The marchers held hands around the memorial, some no doubt wondering how this could be all that was left to honor a young man who was living and breathing, while his killer walks free. Many of us lost control of our emotions and let our tears run freely, standing around what really was a monument to the hypocrisy of America.
Our bus let us off again in the middle of the Goldsboro community in Sanford, a Black neighborhood which sheltered the church where we would stay. We lined up in threes, locked arms and marched as best we could down the street to the church, singing with voices now full of pain and sadness.
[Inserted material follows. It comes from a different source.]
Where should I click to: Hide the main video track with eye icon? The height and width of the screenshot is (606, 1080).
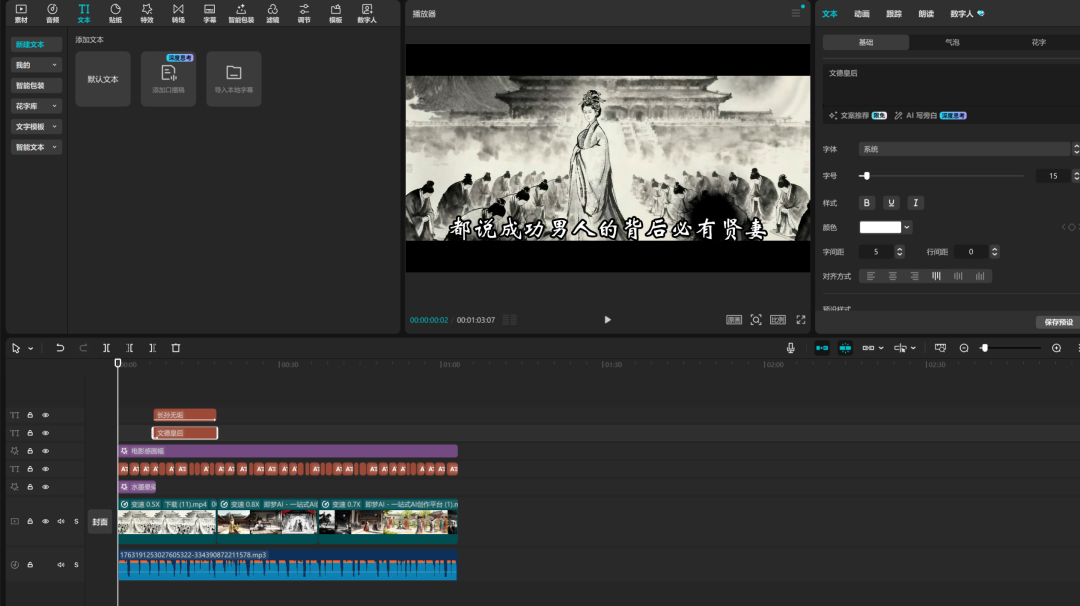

The entire neighborhood came out by the hundreds, waving, cheering and singing along with us, falling into our lines and linking arms with us as we hobbled toward the church. It was an incredible thing to be treated to a hero's welcome by a community that had gone through so much in this past month or so. Many from the neighborhood attended the mass meeting that night in the church and pledged to join us the next day in our planned civil disobedience.
The next morning, we left the church and solemnly marched through Goldsboro again, winding our way through a community devastated by poverty and unemployment to the front steps of the bright- and shining-new, expensive and enormous police station in the middle of the neighborhood--the perfect emblem of what Michelle Alexander refers to as the "new Jim Crow."
A group of volunteers from among our number donned hoodies and kneeled down on the front steps of the station, blocking the entrance and effectively shutting down the building. Fearful of attracting further media scrutiny, the police locked the doors and refused to arrest anyone, allowing their public operation to be closed for the day.
At the end of the day, the marchers would have to part ways to head back to their respective cities and homes. It was with heavy hearts that we bid each other goodbye, exchanging numbers and e-mail addresses and arranging a time for us all to discuss the march and make future plans. All of us committed to moving forward with the fight to win justice for Trayvon's family.
Before we all said goodbye, I had the thought that the best memorial we could ever construct for Trayvon--and all of the other Trayvons in the world--would be to build another mighty movement for equality, with so much power and clout that we could win justice in every case of racist violence and police brutality, one that could ultimately destroy the pernicious inequality and racism in our society and make one anew.
Certainly the people who marched those hard 40 miles are made of the right stuff. Now we just need to get started.